-- WHAT YOU WILL DO --
Quote the passage of the gcdabs2 proof page below, starting at "Description: gcd of" and ending at "𝑀 ) = ( 𝑀 gcd 𝑁 ) )".

-- PAGE TEXT --
────────────────────

Metamath Proof Explorer

Theorem gcdabs2

Description: gcd of the absolute value of the second operator. (Contributed by Scott Fenton, 2-Apr-2014) (Revised by Mario Carneiro, 19-Apr-2014)

Ref Expression
Assertion gcdabs2 ( ( 𝑁 ∈ ℤ ∧ 𝑀 ∈ ℤ ) → ( 𝑁 gcd ( abs ‘ 𝑀 ) ) = ( 𝑁 gcd 𝑀 ) )

Proof

Step Hyp Ref Expression
1 gcdabs1 ( ( 𝑀 ∈ ℤ ∧ 𝑁 ∈ ℤ ) → ( ( abs ‘ 𝑀 ) gcd 𝑁 ) = ( 𝑀 gcd 𝑁 ) )
2 1 ancoms ( ( 𝑁 ∈ ℤ ∧ 𝑀 ∈ ℤ ) → ( ( abs ‘ 𝑀 ) gcd 𝑁 ) = ( 𝑀 gcd 𝑁 ) )
3 zabscl ( 𝑀 ∈ ℤ → ( abs ‘ 𝑀 ) ∈ ℤ )
4 gcdcom ( ( 𝑁 ∈ ℤ ∧ ( abs ‘ 𝑀 ) ∈ ℤ ) → ( 𝑁 gcd ( abs ‘ 𝑀 ) ) = ( ( abs ‘ 𝑀 ) gcd 𝑁 ) )
5 3 4 sylan2 ( ( 𝑁 ∈ ℤ ∧ 𝑀 ∈ ℤ ) → ( 𝑁 gcd ( abs ‘ 𝑀 ) ) = ( ( abs ‘ 𝑀 ) gcd 𝑁 ) )
6 gcdcom ( ( 𝑁 ∈ ℤ ∧ 𝑀 ∈ ℤ ) → ( 𝑁 gcd 𝑀 ) = ( 𝑀 gcd 𝑁 ) )
7 2 5 6 3eqtr4d ( ( 𝑁 ∈ ℤ ∧ 𝑀 ∈ ℤ ) → ( 𝑁 gcd ( abs ‘ 𝑀 ) ) = ( 𝑁 gcd 𝑀 ) )

────────────────────

-- DATASET EXTRACT --
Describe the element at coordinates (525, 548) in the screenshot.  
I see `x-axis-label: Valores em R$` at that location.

────────────────────

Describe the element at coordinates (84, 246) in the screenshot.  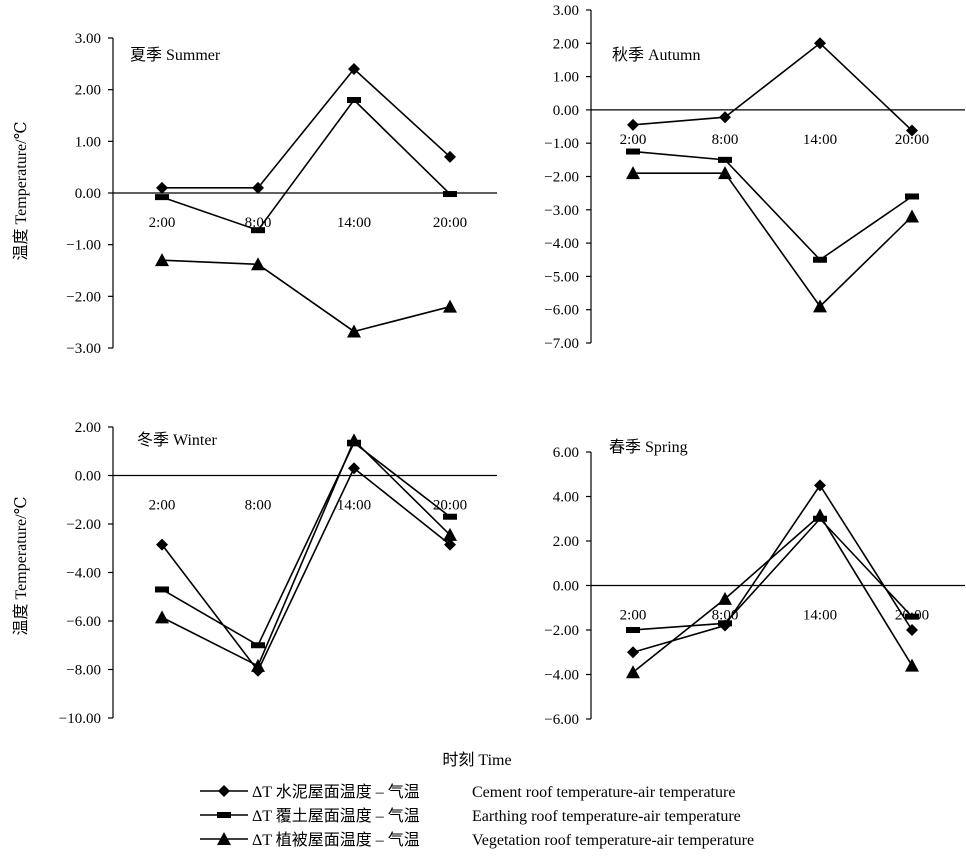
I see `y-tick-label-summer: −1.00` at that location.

────────────────────

-- YOUR RESPONSE --
Description: gcd of the absolute value of the second operator. (Contributed by Scott Fenton, 2-Apr-2014) (Revised by Mario Carneiro, 19-Apr-2014)

Ref Expression
Assertion gcdabs2 ( ( 𝑁 ∈ ℤ ∧ 𝑀 ∈ ℤ ) → ( 𝑁 gcd ( abs ‘ 𝑀 ) ) = ( 𝑁 gcd 𝑀 ) )

Proof

Step Hyp Ref Expression
1 gcdabs1 ( ( 𝑀 ∈ ℤ ∧ 𝑁 ∈ ℤ ) → ( ( abs ‘ 𝑀 ) gcd 𝑁 ) = ( 𝑀 gcd 𝑁 ) )
2 1 ancoms ( ( 𝑁 ∈ ℤ ∧ 𝑀 ∈ ℤ ) → ( ( abs ‘ 𝑀 ) gcd 𝑁 ) = ( 𝑀 gcd 𝑁 ) )
3 zabscl ( 𝑀 ∈ ℤ → ( abs ‘ 𝑀 ) ∈ ℤ )
4 gcdcom ( ( 𝑁 ∈ ℤ ∧ ( abs ‘ 𝑀 ) ∈ ℤ ) → ( 𝑁 gcd ( abs ‘ 𝑀 ) ) = ( ( abs ‘ 𝑀 ) gcd 𝑁 ) )
5 3 4 sylan2 ( ( 𝑁 ∈ ℤ ∧ 𝑀 ∈ ℤ ) → ( 𝑁 gcd ( abs ‘ 𝑀 ) ) = ( ( abs ‘ 𝑀 ) gcd 𝑁 ) )
6 gcdcom ( ( 𝑁 ∈ ℤ ∧ 𝑀 ∈ ℤ ) → ( 𝑁 gcd 𝑀 ) = ( 𝑀 gcd 𝑁 ) )